━━━ Quoted passage ━━━

QR vs LU factorisation

[Vic Norton]

I just used the "inverse" problem as an svd example, Fredrik. I don't  
generally compute inverses.

Here is the kind of "noisy" data problem I am thinking of. Suppose  
you are interested in 50 equity "funds" and you have 50 vectors of 39  
successive 13-week returns. Then you can compute 50 expected returns  
(assuming some kind of weighting, perhaps uniform, of the individual  
returns) and 50 vectors of deviations from these expected returns.  
Think of the deviation vectors as the risks of the individual funds.  
Your problem: express expected return as a linear function of risk.

For this problem you want to solve

    e' * R = E

for the 39 x 1 expected return vector e, where R is the 39 x 50 risk  
matrix and E is the 1 x 50 matrix of expected returns. None of your  
data, being ultimately based on dollars and cents prices per share,  
has even 6 digit accuracy. This is a problem where the svd approach  
with svdcut = 1e-6 would seem to be a natural choice. But you  
definitely would NOT compute the "pseudoinverse" of R to solve the  
problem.

Regards,

Vic

On Jul 1, 2008, at 4:41 AM, Fredrik Lingvall wrote:

> Vic Norton wrote:
>> On Jun 30, 2008, at 5:16 PM, Jaroslav Hajek wrote:
>>
>>
>>>> SVD is the best solution in this case. For example, to
>>>> invert a matrix A choose an svd "precision", say
>>>>
>>>>    svdcut = 1e-12;
>>>>
>>>> Then do
>>>>
>>>>    [U S V] = svd(A, 1);
>>>>    sig = diag(S);
>>>>    rnk = 0;
>>>>    for i = 1 : length(sig)

━━━ Data section ━━━

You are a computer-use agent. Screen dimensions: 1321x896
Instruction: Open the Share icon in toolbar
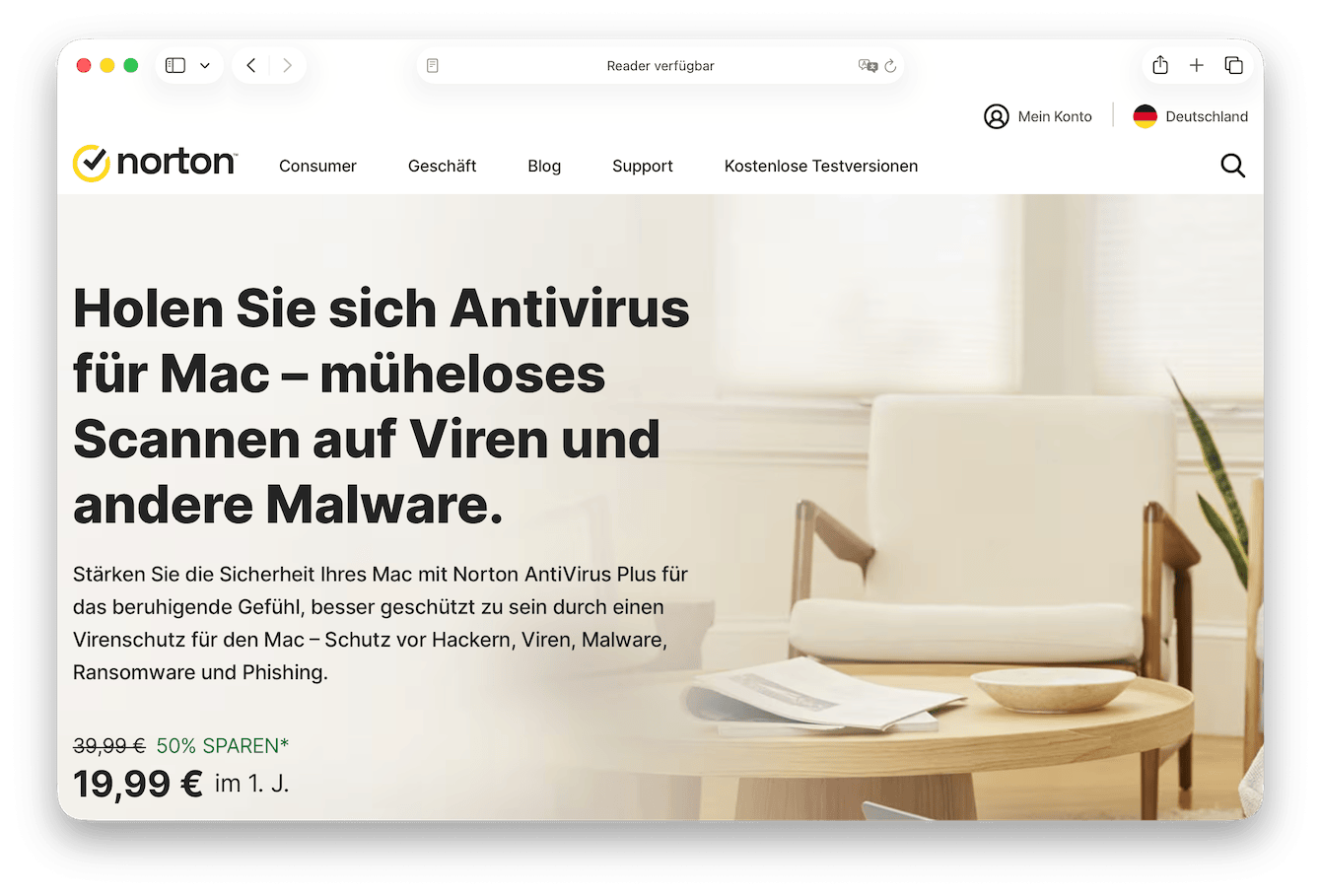point(1160,65)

━━━

◆ **The exercise**:
In the QR vs LU factorisation thread, which svdcut value does Vic Norton call a natural choice for the noisy data problem?

◆ **Solution to this exercise**:
svdcut = 1e-6